■ **What you need to do**
Format the material as a Markdown table with the columns Number and Entry. Start with the line containing "The height and width of the screenshot is (560, 753).", go on through the line containing "tap(456, 146)", number each line, and leave out any blank lines.

■ **Records provided**

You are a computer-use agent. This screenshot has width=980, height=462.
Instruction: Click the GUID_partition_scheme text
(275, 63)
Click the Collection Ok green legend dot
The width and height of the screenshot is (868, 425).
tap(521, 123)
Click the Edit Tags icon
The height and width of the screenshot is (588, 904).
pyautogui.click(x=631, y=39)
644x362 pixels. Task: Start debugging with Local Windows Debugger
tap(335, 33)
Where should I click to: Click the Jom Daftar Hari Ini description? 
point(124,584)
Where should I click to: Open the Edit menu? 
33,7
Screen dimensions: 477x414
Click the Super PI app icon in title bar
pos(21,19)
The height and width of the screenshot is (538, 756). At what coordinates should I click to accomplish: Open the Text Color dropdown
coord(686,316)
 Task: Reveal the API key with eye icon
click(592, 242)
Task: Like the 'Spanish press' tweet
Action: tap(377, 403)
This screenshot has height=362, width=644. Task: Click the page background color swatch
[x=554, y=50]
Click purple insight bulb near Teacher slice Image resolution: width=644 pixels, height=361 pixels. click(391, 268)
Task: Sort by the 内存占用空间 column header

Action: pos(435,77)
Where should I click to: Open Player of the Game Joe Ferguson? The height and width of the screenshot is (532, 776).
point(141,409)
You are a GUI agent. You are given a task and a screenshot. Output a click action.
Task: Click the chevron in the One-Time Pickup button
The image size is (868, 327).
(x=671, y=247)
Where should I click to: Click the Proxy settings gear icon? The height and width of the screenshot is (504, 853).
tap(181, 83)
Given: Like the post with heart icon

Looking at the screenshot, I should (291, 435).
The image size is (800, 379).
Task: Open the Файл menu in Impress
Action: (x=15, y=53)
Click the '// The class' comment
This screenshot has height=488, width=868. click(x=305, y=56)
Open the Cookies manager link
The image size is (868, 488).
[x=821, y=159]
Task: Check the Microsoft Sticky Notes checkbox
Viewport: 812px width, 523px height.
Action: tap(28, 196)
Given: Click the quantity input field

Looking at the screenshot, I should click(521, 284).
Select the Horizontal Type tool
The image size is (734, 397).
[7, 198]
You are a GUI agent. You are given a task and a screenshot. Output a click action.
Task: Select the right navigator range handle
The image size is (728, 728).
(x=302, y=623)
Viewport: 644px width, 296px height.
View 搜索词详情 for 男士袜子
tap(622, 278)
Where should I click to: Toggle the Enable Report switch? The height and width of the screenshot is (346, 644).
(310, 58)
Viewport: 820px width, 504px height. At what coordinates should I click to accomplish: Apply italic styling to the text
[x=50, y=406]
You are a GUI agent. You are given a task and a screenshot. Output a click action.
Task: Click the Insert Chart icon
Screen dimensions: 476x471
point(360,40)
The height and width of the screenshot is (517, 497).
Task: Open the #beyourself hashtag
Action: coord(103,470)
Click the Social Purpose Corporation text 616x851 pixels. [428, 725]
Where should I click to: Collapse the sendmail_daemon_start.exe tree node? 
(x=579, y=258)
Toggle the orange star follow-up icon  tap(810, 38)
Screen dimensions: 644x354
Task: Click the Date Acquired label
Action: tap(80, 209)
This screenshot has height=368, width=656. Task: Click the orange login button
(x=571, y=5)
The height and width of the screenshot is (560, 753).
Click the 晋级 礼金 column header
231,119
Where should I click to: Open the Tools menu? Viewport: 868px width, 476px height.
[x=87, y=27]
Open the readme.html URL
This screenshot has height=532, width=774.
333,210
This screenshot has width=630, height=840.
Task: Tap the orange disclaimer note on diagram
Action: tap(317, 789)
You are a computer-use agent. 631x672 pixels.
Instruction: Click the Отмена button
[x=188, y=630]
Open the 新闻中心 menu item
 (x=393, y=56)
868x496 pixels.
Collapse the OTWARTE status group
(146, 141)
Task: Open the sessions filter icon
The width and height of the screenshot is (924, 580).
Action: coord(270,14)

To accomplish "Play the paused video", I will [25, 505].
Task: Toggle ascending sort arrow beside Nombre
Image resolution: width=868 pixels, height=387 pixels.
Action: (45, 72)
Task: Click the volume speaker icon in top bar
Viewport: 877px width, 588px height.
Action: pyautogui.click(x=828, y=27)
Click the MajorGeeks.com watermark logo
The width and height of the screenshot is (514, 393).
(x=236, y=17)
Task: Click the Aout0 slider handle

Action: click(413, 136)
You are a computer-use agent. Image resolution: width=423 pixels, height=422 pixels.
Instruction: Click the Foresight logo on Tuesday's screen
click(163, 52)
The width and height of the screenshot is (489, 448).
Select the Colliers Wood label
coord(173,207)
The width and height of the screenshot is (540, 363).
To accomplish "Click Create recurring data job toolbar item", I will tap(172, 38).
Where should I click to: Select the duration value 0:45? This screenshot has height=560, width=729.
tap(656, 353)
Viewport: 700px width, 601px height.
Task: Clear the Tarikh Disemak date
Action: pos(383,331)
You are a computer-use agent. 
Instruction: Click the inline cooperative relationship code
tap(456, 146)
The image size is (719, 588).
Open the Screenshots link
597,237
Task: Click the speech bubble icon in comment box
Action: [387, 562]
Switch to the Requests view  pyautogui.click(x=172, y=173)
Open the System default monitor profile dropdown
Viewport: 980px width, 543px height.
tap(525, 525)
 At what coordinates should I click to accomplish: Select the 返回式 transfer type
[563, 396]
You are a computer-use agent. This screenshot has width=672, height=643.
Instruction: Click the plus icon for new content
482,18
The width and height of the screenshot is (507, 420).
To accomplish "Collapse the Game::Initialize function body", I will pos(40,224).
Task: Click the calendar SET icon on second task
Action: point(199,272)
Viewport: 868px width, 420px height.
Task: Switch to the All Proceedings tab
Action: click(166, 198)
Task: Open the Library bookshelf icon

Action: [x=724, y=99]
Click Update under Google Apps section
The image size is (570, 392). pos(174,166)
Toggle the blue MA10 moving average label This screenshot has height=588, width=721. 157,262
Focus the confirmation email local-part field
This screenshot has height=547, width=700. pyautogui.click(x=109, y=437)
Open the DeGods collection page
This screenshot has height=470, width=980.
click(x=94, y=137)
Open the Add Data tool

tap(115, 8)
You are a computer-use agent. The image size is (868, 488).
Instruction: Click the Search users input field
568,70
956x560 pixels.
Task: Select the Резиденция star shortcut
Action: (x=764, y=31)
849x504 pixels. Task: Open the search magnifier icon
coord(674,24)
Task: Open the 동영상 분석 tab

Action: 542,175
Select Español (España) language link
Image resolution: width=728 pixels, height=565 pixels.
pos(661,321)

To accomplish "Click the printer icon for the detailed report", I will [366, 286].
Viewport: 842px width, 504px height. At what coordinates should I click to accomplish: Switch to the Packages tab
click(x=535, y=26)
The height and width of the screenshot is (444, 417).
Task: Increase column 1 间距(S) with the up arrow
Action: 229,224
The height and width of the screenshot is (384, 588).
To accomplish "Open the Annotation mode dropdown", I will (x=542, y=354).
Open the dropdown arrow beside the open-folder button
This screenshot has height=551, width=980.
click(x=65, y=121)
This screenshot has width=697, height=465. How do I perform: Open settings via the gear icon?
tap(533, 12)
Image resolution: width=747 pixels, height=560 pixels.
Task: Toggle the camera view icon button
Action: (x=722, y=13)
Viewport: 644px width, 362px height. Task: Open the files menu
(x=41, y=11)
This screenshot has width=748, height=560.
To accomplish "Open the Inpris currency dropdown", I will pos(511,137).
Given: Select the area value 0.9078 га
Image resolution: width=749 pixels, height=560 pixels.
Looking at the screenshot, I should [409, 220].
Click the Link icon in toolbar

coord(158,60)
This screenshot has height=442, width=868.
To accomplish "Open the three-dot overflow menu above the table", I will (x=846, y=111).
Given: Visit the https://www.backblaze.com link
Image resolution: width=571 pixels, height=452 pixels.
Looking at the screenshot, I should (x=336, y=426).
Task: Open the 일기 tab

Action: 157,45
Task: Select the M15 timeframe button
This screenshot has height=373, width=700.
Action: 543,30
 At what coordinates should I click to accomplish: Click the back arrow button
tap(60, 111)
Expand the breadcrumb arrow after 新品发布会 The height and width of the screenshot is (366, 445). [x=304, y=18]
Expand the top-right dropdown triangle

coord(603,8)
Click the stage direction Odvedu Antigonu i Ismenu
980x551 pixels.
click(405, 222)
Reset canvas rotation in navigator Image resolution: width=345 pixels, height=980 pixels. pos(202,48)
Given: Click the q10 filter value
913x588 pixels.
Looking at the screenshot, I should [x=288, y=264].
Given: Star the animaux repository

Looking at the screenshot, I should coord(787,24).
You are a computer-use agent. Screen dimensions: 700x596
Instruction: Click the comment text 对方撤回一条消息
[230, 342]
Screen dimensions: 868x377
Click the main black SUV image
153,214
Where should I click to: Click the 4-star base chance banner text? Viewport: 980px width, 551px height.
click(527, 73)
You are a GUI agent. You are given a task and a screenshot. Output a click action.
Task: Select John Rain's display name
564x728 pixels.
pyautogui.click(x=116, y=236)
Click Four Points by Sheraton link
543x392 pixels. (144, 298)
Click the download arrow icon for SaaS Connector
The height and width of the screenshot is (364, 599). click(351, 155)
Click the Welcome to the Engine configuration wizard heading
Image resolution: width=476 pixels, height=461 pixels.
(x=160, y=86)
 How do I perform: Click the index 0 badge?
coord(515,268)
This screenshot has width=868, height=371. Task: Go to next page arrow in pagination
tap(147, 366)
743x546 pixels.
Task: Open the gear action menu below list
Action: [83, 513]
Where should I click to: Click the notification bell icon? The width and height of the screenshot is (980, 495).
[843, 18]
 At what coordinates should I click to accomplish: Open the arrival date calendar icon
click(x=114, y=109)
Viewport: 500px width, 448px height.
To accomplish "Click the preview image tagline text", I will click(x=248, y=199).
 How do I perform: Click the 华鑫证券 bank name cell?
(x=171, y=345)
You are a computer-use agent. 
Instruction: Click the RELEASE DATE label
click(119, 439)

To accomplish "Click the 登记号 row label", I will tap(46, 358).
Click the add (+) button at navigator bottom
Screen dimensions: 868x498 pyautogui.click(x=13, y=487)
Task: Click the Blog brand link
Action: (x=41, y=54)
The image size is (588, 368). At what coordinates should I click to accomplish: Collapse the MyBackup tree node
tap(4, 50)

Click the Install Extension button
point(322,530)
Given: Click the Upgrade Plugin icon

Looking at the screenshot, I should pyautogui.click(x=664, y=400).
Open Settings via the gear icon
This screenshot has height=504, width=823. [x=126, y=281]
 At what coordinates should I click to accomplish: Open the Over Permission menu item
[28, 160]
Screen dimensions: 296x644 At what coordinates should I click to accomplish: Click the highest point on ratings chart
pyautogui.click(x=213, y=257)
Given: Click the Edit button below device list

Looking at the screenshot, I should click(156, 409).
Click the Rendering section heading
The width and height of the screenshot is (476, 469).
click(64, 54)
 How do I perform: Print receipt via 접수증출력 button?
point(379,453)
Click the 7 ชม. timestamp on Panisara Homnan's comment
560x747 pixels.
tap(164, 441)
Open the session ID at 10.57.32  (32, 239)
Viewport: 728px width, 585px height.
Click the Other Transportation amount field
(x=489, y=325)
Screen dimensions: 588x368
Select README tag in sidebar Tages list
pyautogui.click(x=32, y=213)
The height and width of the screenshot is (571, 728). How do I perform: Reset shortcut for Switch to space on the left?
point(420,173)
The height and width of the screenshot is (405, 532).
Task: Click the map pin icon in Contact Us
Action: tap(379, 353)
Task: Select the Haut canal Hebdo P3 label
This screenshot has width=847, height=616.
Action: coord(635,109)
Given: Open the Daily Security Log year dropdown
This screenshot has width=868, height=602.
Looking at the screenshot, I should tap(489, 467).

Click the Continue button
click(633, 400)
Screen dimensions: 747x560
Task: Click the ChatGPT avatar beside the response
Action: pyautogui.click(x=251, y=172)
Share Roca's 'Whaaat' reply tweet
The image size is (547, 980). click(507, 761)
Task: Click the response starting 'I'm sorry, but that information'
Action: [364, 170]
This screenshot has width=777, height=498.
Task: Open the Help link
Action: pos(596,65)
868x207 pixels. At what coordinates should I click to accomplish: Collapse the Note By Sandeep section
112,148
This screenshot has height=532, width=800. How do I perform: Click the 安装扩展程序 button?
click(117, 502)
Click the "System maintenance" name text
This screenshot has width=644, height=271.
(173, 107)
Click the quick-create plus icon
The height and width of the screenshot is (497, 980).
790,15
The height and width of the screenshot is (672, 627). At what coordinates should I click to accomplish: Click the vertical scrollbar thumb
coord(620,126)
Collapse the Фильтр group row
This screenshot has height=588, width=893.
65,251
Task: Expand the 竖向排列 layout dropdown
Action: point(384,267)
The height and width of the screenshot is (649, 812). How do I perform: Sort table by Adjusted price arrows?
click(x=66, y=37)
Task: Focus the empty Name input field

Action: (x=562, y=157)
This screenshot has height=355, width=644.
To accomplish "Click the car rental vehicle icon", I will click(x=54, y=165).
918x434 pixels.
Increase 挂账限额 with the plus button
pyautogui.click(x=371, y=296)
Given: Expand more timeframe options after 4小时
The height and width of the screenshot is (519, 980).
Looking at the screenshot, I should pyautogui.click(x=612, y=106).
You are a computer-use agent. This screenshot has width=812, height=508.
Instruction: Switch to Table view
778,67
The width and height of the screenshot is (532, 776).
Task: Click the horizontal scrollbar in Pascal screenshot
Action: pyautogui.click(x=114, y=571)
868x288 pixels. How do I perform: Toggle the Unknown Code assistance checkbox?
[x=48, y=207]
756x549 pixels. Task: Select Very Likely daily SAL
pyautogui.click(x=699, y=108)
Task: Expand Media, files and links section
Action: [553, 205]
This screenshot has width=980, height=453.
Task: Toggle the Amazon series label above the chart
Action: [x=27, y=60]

■ **Output for this exercise**
| Number | Entry |
|---|---|
| 1 | The height and width of the screenshot is (560, 753). |
| 2 | Click the 晋级 礼金 column header |
| 3 | 231,119 |
| 4 | Where should I click to: Open the Tools menu? Viewport: 868px width, 476px height. |
| 5 | [x=87, y=27] |
| 6 | Open the readme.html URL |
| 7 | This screenshot has height=532, width=774. |
| 8 | 333,210 |
| 9 | This screenshot has width=630, height=840. |
| 10 | Task: Tap the orange disclaimer note on diagram |
| 11 | Action: tap(317, 789) |
| 12 | You are a computer-use agent. 631x672 pixels. |
| 13 | Instruction: Click the Отмена button |
| 14 | [x=188, y=630] |
| 15 | Open the 新闻中心 menu item |
| 16 |  (x=393, y=56) |
| 17 | 868x496 pixels. |
| 18 | Collapse the OTWARTE status group |
| 19 | (146, 141) |
| 20 | Task: Open the sessions filter icon |
| 21 | The width and height of the screenshot is (924, 580). |
| 22 | Action: coord(270,14) |
| 23 | To accomplish "Play the paused video", I will [25, 505]. |
| 24 | Task: Toggle ascending sort arrow beside Nombre |
| 25 | Image resolution: width=868 pixels, height=387 pixels. |
| 26 | Action: (45, 72) |
| 27 | Task: Click the volume speaker icon in top bar |
| 28 | Viewport: 877px width, 588px height. |
| 29 | Action: pyautogui.click(x=828, y=27) |
| 30 | Click the MajorGeeks.com watermark logo |
| 31 | The width and height of the screenshot is (514, 393). |
| 32 | (x=236, y=17) |
| 33 | Task: Click the Aout0 slider handle |
| 34 | Action: click(413, 136) |
| 35 | You are a computer-use agent. Image resolution: width=423 pixels, height=422 pixels. |
| 36 | Instruction: Click the Foresight logo on Tuesday's screen |
| 37 | click(163, 52) |
| 38 | The width and height of the screenshot is (489, 448). |
| 39 | Select the Colliers Wood label |
| 40 | coord(173,207) |
| 41 | The width and height of the screenshot is (540, 363). |
| 42 | To accomplish "Click Create recurring data job toolbar item", I will tap(172, 38). |
| 43 | Where should I click to: Select the duration value 0:45? This screenshot has height=560, width=729. |
| 44 | tap(656, 353) |
| 45 | Viewport: 700px width, 601px height. |
| 46 | Task: Clear the Tarikh Disemak date |
| 47 | Action: pos(383,331) |
| 48 | You are a computer-use agent.  |
| 49 | Instruction: Click the inline cooperative relationship code |
| 50 | tap(456, 146) |